— Task statement —
Gather and copy every line of the records that contains the string "height". Case counts.

*** Records for processing ***

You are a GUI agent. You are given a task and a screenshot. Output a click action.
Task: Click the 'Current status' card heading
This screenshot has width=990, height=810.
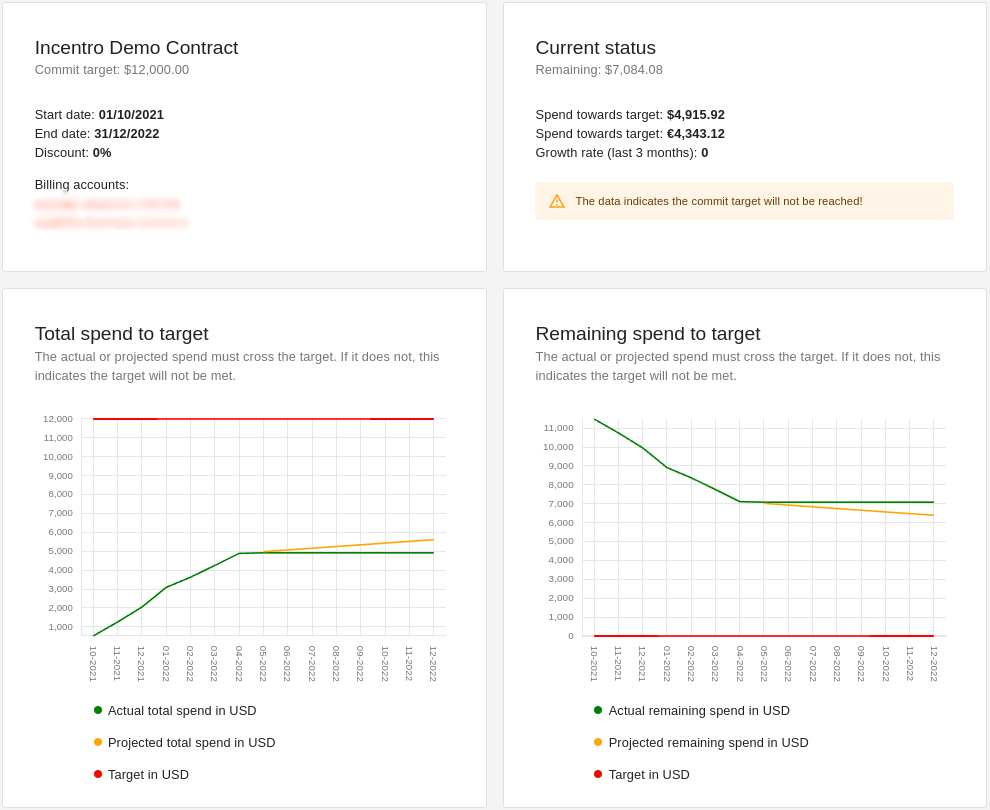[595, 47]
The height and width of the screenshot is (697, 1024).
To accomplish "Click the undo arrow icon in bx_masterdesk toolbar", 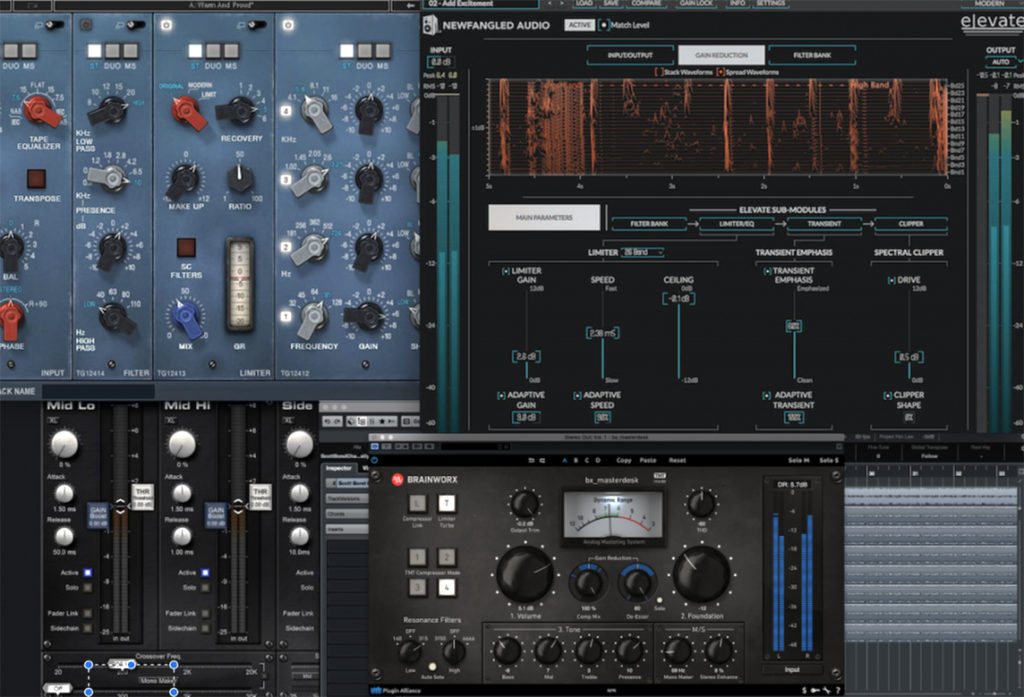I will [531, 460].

***

— Response to the exercise —
This screenshot has width=990, height=810.
The height and width of the screenshot is (697, 1024).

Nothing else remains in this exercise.